Hey everyone,
This is v2 of loopfs.
I've added a few more people to the Cc that want to make use of this and
I've added the missing ucount part that David pointed out and expanded a
little more on how this is used so this is used.
This implements loopfs, a loop device filesystem. It takes inspiration
from the binderfs filesystem I implemented about two years ago and with
which we had overall good experiences so far. Parts of it are also
based on [3] but it's mostly a new, imho cleaner approach.

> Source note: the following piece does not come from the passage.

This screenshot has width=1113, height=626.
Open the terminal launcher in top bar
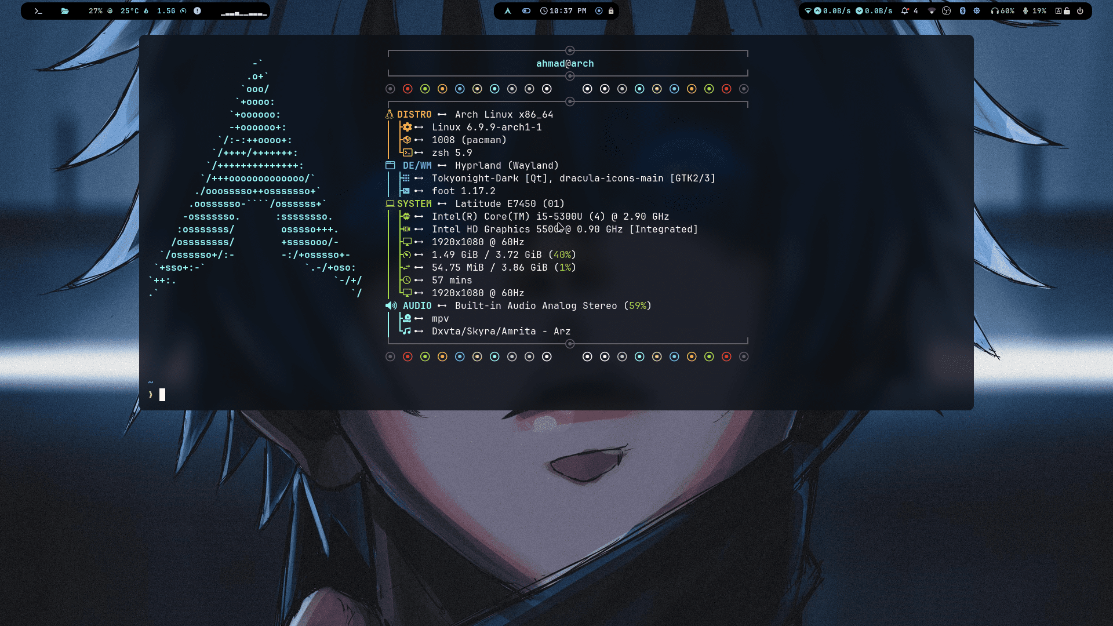pos(38,11)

Loopfs allows to create private loop devices instances to applications
for various use-cases. It covers the use-case that was expressed on-list
and in-person to get programmatic access to private loop devices for
image building in sandboxes. An illustration for this is provided in
[4].
Also loopfs is intended to provide loop devices to privileged and
unprivileged containers which has been a frequent request from various
major tools (Chromium, Kubernetes, LXD, Moby/Docker, systemd). I'm
providing a non-exhaustive list of issues and requests (cf. [5]) around
this feature mainly to illustrate that I'm not making the use-cases up.

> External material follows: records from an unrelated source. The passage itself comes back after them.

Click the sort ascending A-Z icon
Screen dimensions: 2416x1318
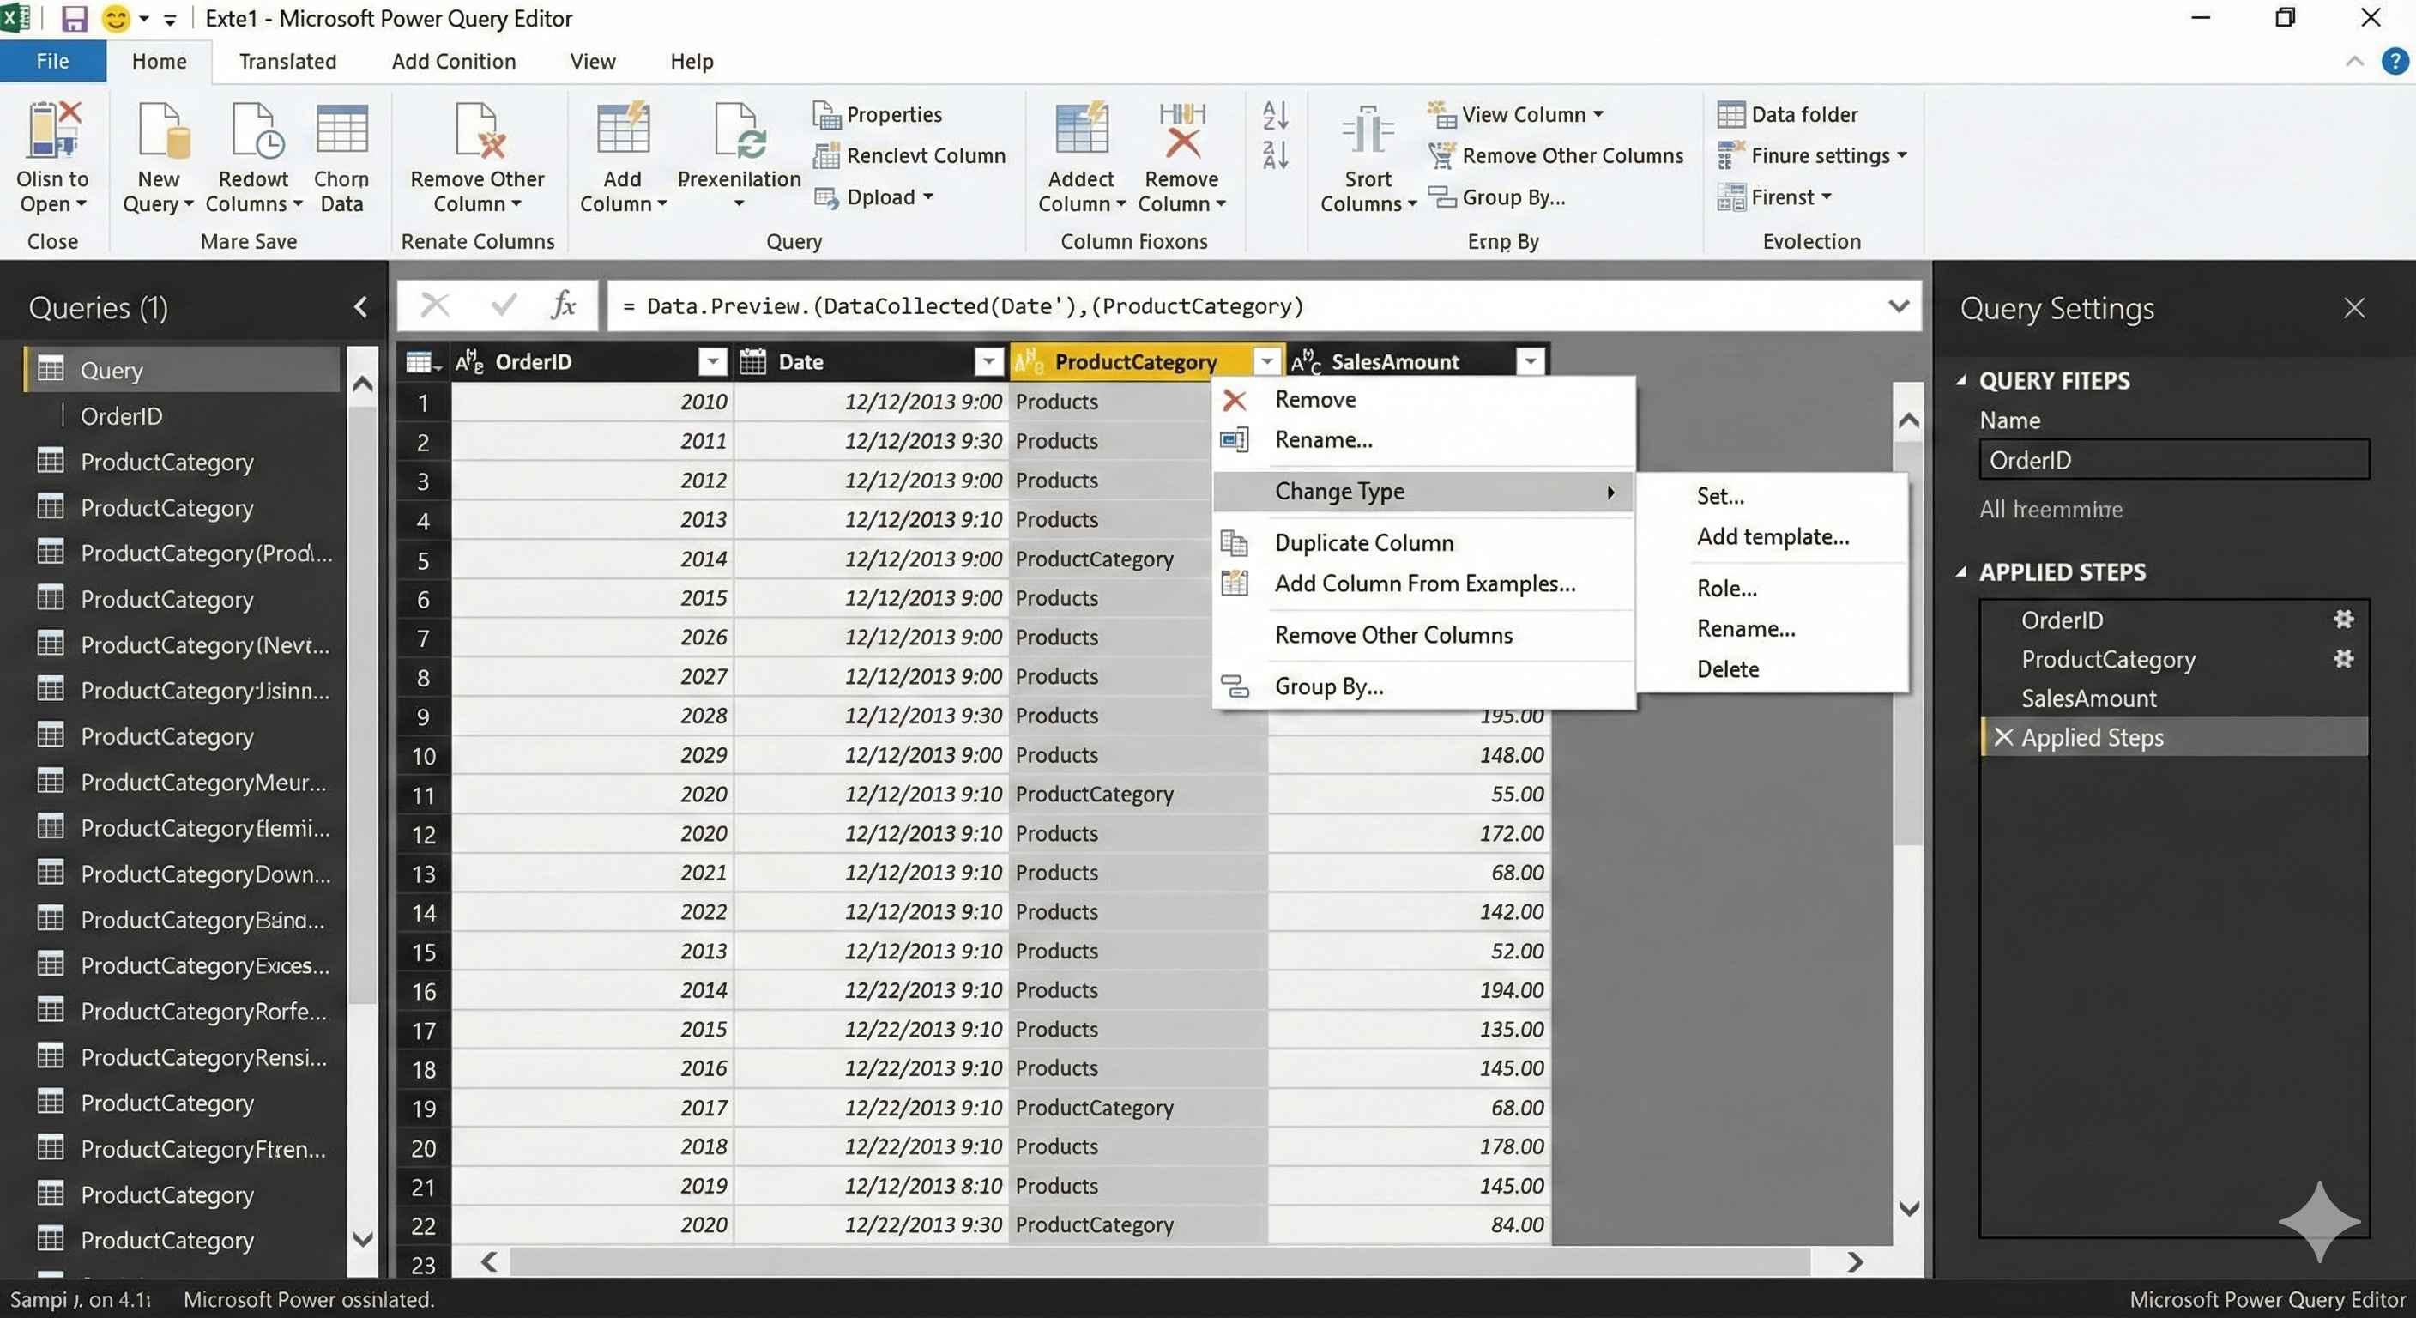coord(1276,115)
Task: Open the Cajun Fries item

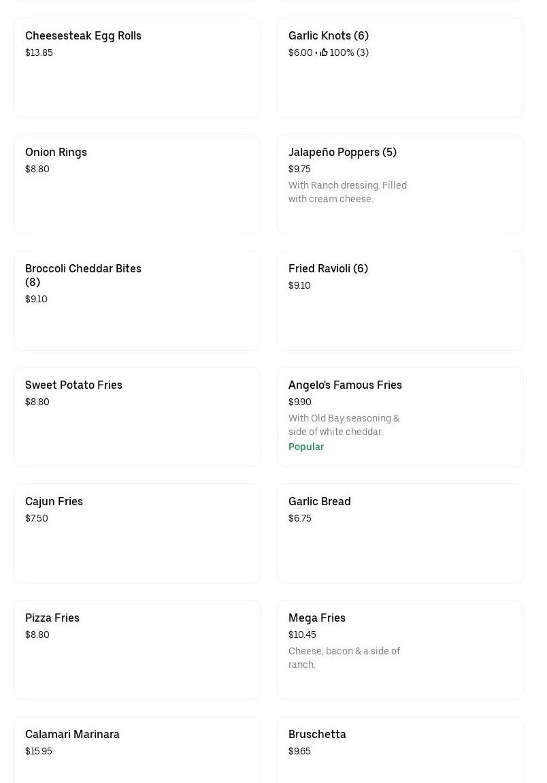Action: (137, 534)
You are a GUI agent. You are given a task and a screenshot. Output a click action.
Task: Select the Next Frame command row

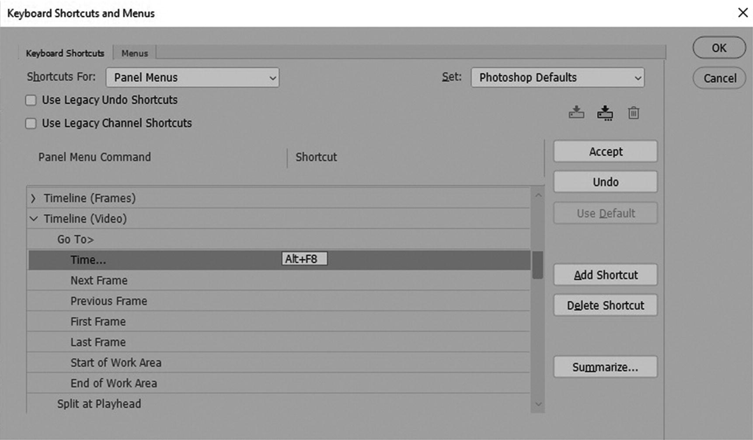(99, 281)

Currently none of this can be done safely since handing a loop device
from the host into a container means that the container can see anything
that the host is doing with that loop device and what other containers
are doing with that device too. And (bind-)mounting devtmpfs inside of
containers is not secure at all so also not an option (though sometimes
done out of despair apparently).
The workloads people run in containers are supposed to be indiscernible
from workloads run on the host and the tools inside of the container are
supposed to not be required to be aware that they are running inside a
container apart from containerization tools themselves. This is
especially true when running older distros in containers that did exist
before containers were as ubiquitous as they are today. With loopfs user
can call mount -o loop and in a correctly setup container things work
the same way they would on the host. The filesystem representation
allows us to do this in a very simple way. At container setup, a
container manager can mount a private instance of loopfs somehwere, e.g.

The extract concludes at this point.